#### [Task brief]
Take the data below and repeat it exactly.

#### [Available data]

- - - - - - -

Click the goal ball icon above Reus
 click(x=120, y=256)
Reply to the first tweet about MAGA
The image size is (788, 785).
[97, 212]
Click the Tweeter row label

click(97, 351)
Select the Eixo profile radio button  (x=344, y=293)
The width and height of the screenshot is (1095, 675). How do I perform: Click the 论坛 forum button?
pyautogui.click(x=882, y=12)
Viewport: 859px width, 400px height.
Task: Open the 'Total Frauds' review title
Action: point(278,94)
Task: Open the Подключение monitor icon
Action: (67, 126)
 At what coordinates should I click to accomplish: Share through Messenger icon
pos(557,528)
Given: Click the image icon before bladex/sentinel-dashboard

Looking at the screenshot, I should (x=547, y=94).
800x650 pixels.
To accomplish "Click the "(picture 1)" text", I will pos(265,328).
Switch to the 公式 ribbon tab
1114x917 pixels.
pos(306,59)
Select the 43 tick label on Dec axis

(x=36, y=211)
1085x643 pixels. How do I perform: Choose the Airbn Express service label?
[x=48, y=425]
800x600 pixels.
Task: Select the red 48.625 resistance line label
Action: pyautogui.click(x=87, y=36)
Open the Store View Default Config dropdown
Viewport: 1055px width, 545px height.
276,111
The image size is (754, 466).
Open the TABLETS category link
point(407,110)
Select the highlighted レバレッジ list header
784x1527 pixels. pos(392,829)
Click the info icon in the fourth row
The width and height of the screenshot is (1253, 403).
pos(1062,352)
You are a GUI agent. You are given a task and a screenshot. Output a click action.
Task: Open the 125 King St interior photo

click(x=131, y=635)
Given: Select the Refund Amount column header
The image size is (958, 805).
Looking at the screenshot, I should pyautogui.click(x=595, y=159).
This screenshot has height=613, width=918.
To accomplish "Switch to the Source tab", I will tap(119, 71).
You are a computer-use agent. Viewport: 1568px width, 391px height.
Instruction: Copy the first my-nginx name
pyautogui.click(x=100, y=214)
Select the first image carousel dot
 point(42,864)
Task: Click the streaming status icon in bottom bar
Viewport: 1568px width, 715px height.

- - - - - - -

#### [Task result]
Click the goal ball icon above Reus
 click(x=120, y=256)
Reply to the first tweet about MAGA
The image size is (788, 785).
[97, 212]
Click the Tweeter row label

click(97, 351)
Select the Eixo profile radio button  (x=344, y=293)
The width and height of the screenshot is (1095, 675). How do I perform: Click the 论坛 forum button?
pyautogui.click(x=882, y=12)
Viewport: 859px width, 400px height.
Task: Open the 'Total Frauds' review title
Action: point(278,94)
Task: Open the Подключение monitor icon
Action: (67, 126)
 At what coordinates should I click to accomplish: Share through Messenger icon
pos(557,528)
Given: Click the image icon before bladex/sentinel-dashboard

Looking at the screenshot, I should (x=547, y=94).
800x650 pixels.
To accomplish "Click the "(picture 1)" text", I will pos(265,328).
Switch to the 公式 ribbon tab
1114x917 pixels.
pos(306,59)
Select the 43 tick label on Dec axis

(x=36, y=211)
1085x643 pixels. How do I perform: Choose the Airbn Express service label?
[x=48, y=425]
800x600 pixels.
Task: Select the red 48.625 resistance line label
Action: pyautogui.click(x=87, y=36)
Open the Store View Default Config dropdown
Viewport: 1055px width, 545px height.
276,111
The image size is (754, 466).
Open the TABLETS category link
point(407,110)
Select the highlighted レバレッジ list header
784x1527 pixels. pos(392,829)
Click the info icon in the fourth row
The width and height of the screenshot is (1253, 403).
pos(1062,352)
You are a GUI agent. You are given a task and a screenshot. Output a click action.
Task: Open the 125 King St interior photo

click(x=131, y=635)
Given: Select the Refund Amount column header
The image size is (958, 805).
Looking at the screenshot, I should pyautogui.click(x=595, y=159).
This screenshot has height=613, width=918.
To accomplish "Switch to the Source tab", I will tap(119, 71).
You are a computer-use agent. Viewport: 1568px width, 391px height.
Instruction: Copy the first my-nginx name
pyautogui.click(x=100, y=214)
Select the first image carousel dot
 point(42,864)
Task: Click the streaming status icon in bottom bar
Viewport: 1568px width, 715px height.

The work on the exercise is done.